Sachleistungen für schwere medizinische Fälle

Kosten verschiedener Art können als Sachleistungen gefördert werden. Dazu gehören:
Medizinische Behandlungen (zum Beispiel Arztbesuche, Operationen)
Therapeutische Behandlungen (zum Beispiel Psychotherapie)
Medikamente (zum Beispiel Tabletten, Insulin)
Medizinische Hilfsmittel und -geräte (zum Beispiel Rollstuhl)
(In Ausnahmefällen sind alternative Sach- und Dienstleistungen möglich.)

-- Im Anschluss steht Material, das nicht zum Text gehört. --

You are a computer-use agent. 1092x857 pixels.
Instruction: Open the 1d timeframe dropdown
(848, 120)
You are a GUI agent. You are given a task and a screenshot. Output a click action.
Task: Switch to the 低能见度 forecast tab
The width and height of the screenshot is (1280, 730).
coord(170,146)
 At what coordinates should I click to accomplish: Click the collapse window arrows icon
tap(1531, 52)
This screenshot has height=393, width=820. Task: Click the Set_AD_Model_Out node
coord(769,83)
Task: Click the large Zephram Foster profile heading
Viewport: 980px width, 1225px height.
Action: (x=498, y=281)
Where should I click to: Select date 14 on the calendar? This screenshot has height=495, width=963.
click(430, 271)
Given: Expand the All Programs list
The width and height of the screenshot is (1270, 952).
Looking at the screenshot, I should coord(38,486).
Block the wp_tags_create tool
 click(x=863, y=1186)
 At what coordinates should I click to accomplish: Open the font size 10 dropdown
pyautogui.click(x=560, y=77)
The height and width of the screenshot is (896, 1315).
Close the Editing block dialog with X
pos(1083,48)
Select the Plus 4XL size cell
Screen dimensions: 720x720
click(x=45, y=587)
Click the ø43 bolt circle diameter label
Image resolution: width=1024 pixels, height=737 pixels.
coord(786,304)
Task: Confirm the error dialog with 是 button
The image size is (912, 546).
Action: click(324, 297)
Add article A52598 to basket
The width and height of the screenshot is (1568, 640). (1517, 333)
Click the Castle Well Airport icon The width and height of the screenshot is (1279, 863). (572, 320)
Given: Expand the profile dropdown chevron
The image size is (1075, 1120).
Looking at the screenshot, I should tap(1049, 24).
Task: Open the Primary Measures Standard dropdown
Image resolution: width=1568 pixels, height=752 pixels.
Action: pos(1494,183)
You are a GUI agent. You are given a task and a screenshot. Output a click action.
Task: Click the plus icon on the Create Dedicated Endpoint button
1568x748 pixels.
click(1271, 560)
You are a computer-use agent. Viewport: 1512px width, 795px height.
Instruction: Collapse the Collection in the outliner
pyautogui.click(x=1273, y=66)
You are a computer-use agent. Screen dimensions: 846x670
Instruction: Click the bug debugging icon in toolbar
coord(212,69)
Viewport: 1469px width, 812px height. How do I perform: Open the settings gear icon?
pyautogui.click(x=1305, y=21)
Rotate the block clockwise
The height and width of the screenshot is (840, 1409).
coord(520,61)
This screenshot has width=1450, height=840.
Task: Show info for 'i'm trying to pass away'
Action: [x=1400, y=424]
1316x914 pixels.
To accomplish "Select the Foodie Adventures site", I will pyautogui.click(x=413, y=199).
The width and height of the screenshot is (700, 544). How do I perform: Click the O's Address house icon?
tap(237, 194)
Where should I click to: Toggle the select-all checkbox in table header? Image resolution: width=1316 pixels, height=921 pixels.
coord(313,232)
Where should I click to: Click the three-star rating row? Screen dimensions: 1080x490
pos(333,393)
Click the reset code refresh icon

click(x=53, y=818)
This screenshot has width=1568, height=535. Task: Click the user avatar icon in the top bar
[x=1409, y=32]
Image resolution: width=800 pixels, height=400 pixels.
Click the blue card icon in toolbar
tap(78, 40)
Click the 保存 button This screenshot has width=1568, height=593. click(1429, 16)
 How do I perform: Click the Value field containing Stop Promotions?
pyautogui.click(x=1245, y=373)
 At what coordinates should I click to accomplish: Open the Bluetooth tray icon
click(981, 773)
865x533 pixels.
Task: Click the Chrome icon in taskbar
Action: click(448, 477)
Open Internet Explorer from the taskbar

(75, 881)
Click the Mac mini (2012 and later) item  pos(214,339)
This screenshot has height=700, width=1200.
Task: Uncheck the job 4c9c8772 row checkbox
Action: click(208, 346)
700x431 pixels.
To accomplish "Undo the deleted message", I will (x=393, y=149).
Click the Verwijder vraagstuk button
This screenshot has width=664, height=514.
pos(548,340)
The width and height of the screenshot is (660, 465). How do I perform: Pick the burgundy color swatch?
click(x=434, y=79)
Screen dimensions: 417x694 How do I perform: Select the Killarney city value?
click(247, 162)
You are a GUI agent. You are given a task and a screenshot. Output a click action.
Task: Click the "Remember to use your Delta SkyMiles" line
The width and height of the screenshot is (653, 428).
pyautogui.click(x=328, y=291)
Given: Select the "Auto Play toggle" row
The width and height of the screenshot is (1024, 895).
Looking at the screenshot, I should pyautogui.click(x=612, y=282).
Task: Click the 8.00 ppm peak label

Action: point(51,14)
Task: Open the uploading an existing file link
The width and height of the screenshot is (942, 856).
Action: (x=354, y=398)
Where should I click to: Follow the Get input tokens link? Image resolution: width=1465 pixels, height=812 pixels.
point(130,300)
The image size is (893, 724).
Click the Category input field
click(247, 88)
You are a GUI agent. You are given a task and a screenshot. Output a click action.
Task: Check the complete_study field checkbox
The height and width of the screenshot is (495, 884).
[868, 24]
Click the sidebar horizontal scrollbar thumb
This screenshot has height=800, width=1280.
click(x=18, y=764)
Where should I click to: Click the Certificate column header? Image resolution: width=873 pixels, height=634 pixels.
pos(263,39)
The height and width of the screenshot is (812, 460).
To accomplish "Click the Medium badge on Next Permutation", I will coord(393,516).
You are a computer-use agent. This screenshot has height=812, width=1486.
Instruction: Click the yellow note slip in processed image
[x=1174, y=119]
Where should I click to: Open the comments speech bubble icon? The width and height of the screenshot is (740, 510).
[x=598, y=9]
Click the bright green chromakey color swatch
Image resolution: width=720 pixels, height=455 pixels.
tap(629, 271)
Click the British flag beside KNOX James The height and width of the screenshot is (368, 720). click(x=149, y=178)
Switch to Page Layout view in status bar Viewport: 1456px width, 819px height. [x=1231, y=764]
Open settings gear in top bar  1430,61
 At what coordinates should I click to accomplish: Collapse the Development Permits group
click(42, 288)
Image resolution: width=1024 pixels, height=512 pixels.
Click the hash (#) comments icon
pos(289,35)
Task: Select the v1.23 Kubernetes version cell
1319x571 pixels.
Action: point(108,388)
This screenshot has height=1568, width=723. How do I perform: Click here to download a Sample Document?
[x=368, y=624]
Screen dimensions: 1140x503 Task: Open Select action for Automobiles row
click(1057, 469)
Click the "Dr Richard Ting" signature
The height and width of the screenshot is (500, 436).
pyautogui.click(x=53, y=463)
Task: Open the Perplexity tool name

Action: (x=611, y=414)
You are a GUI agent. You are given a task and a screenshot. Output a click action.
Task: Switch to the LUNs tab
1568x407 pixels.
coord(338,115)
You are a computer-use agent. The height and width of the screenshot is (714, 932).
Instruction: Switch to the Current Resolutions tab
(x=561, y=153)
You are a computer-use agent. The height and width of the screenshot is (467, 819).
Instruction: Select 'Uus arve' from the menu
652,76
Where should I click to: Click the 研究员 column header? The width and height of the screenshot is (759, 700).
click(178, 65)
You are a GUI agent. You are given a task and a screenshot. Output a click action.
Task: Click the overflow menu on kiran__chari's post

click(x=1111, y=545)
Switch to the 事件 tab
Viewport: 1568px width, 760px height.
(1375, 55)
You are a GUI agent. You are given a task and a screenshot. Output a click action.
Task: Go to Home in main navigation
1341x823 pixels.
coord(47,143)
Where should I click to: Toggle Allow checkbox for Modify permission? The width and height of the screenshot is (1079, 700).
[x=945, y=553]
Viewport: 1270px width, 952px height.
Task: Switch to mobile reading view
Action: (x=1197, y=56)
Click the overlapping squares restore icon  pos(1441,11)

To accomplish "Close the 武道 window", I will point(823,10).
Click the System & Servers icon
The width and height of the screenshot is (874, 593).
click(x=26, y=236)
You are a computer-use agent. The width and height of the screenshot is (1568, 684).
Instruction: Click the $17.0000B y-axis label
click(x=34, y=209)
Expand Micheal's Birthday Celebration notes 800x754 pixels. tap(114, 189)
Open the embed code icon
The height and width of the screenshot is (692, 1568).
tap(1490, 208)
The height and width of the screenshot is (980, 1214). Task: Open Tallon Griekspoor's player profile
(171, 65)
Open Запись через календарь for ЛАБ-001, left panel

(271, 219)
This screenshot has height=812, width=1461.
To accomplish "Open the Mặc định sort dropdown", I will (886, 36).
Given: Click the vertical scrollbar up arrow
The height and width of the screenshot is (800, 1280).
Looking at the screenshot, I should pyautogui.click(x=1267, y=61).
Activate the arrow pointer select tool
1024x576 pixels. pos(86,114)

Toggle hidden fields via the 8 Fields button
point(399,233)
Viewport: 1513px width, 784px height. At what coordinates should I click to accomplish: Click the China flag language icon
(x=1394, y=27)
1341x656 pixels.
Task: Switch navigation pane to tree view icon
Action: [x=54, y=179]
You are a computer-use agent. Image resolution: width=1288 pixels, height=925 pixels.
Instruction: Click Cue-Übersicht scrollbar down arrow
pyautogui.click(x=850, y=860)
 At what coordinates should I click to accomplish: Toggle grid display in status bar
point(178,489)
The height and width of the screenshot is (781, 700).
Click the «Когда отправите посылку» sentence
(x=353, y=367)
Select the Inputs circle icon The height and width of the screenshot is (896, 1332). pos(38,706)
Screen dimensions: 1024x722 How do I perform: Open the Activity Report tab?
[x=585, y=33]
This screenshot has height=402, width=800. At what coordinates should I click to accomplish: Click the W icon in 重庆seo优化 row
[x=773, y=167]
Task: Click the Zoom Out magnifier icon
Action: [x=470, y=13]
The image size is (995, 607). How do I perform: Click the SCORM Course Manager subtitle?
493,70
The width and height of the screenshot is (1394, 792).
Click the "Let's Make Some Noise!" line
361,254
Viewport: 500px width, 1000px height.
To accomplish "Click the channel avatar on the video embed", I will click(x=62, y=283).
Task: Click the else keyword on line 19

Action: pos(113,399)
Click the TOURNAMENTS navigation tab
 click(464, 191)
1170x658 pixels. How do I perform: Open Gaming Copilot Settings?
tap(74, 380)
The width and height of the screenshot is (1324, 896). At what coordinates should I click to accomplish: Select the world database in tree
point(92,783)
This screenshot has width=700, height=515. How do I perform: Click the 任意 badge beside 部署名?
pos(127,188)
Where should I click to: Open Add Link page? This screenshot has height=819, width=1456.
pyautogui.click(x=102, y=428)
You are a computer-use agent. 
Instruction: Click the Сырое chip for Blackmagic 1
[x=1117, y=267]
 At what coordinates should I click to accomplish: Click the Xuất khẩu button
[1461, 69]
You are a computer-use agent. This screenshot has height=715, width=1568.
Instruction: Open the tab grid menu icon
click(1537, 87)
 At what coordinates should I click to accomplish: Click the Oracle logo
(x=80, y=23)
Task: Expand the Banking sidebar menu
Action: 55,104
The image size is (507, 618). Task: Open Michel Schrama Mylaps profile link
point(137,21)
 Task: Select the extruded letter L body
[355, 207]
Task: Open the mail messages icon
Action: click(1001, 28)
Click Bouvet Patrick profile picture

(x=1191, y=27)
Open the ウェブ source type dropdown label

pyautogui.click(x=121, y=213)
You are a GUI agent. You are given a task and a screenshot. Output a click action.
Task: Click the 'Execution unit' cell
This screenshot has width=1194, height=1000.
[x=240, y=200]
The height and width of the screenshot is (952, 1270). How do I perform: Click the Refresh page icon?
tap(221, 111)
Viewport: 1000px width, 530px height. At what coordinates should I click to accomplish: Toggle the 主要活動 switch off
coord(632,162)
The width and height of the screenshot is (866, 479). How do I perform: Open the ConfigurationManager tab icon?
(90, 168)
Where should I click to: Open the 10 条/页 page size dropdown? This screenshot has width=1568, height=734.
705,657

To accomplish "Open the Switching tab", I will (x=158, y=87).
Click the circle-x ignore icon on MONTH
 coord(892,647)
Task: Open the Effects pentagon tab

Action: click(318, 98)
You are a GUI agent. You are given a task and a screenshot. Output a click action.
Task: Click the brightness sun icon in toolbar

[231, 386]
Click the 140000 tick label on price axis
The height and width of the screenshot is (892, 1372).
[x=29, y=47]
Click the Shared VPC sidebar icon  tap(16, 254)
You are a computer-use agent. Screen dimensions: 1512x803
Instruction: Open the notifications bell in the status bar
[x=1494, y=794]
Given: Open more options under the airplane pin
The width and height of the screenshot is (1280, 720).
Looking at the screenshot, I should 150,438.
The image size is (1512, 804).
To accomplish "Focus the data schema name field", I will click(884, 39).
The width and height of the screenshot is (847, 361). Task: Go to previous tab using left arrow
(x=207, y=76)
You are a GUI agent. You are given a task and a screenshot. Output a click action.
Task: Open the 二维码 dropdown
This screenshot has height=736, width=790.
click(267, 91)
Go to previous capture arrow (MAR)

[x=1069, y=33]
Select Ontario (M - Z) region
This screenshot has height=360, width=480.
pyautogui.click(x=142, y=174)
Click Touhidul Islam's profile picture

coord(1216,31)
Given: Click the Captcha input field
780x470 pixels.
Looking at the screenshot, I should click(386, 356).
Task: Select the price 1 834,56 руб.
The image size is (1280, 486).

Sachleistungen nach der Ankunft können bis zur Höhe von 2.000 EUR pro Person genehmigt werden. Dabei muss es sich um Personen mit schweren/lebensbedrohlichen Krankheiten oder besonders pflegeintensive Fälle handeln. Die Übernahme von Kosten für medizinische Sachleistungen muss drei Monaten nach der Ankunft im Zielland beantragt werden.

Schwangerschaft

Bei einer nachgewiesenen Schwangerschaft sollte bei der Ausreise eine Flugtauglichkeitsbescheinigung (nicht älter als 8 Tage) mitgeführt werden – insbesondere ab der 28. Schwangerschaftswoche (SSW). Bitte bei Antragstellung auch eine vollständige Kopie des Mutterpasses einreichen.

Zusatzinformation

Medikamente können nur nach Vorlage eines Rezepts und eines Kostenvoranschlags für maximal 3 Monate genehmigt werden. Ein Arztbrief sollte nicht älter als 2 Wochen sein. Das MEDA/MEDIF Formular sollte bei Antragstellung nicht älter als 7 Tage sein. Die Flugtauglichkeitsbescheinigung sollte bei Abflug nicht älter als 8 Tage sein.



Es besteht kein automatischer Anspruch auf diese Art der Unterstützung.